Amazonプライムのウォッチリストに入れていたけれど、
しばらく放置していた作品だ。
第一話を紐解くと、「これは、」と思いハマってしまった。
この作品は「ものを手に入れる喜び」を実に瑞々しく描いている。
「初めての一歩」
生きていればそういう経験を何度も繰り返していく。
そのうちに「喜び」は失われて、「重圧」の比重が増していく。
そうやって人は、手に入れることにモチベーションを保ちにくくなる。
どんどん保守的になる。
どんどん冒険を避けるようになる。
新たな一歩を踏み出す足どりは徐々に緩やかになり、
立ち止まっては歩み出すことを繰り返し、
やがて足は重りをつけたかのように動かなくなる。
歳を取るってことはそういうことなのかもしれない。
「何もないところからの一歩」
親もいない。友達もいない。将来の目標もない。
そんな女子高生が「中古のカブ」と出会う。
免許もないのに一目惚れのように買うことを決めた。
その踏み出した一歩、
そこから彼女の人生は大きく変わっていく。
「乗り物」を題材にしたことがすごくいい。
「世界を広げる象徴」だ。
無色透明で薄暗かった彼女の日常に灯りが灯る。
友達ができて、
アルバイトを始めて、
行動範囲は広がっていく。
芽生えた「遠くへ行きたい」という欲望、
「夢中になれるもの」
それが生きる活力となるのだ。
彼女の世界、
自らの心に蓋をして、
それ以上は見ないようにしていた。
期待しないようにしていた。
その蓋を少しずらして、
中から外の世界を覗いてみると、
驚くほど輝いて見えた。
恐る恐る、蓋をずらしていくと、
少しずつ見える範囲は広がっていく。

### 表示内容

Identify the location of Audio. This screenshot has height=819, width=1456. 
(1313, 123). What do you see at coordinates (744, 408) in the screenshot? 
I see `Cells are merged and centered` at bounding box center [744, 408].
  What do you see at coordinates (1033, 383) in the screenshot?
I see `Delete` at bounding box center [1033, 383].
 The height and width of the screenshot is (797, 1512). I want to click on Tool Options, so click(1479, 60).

### 課題の内容
上の出典にある、中古のカブを買う女子高生の作品についての感想文を、一字も変えずに最初から最後まで打ち直してもらえますか？

### 出力全文
Amazonプライムのウォッチリストに入れていたけれど、
しばらく放置していた作品だ。
第一話を紐解くと、「これは、」と思いハマってしまった。
この作品は「ものを手に入れる喜び」を実に瑞々しく描いている。
「初めての一歩」
生きていればそういう経験を何度も繰り返していく。
そのうちに「喜び」は失われて、「重圧」の比重が増していく。
そうやって人は、手に入れることにモチベーションを保ちにくくなる。
どんどん保守的になる。
どんどん冒険を避けるようになる。
新たな一歩を踏み出す足どりは徐々に緩やかになり、
立ち止まっては歩み出すことを繰り返し、
やがて足は重りをつけたかのように動かなくなる。
歳を取るってことはそういうことなのかもしれない。
「何もないところからの一歩」
親もいない。友達もいない。将来の目標もない。
そんな女子高生が「中古のカブ」と出会う。
免許もないのに一目惚れのように買うことを決めた。
その踏み出した一歩、
そこから彼女の人生は大きく変わっていく。
「乗り物」を題材にしたことがすごくいい。
「世界を広げる象徴」だ。
無色透明で薄暗かった彼女の日常に灯りが灯る。
友達ができて、
アルバイトを始めて、
行動範囲は広がっていく。
芽生えた「遠くへ行きたい」という欲望、
「夢中になれるもの」
それが生きる活力となるのだ。
彼女の世界、
自らの心に蓋をして、
それ以上は見ないようにしていた。
期待しないようにしていた。
その蓋を少しずらして、
中から外の世界を覗いてみると、
驚くほど輝いて見えた。
恐る恐る、蓋をずらしていくと、
少しずつ見える範囲は広がっていく。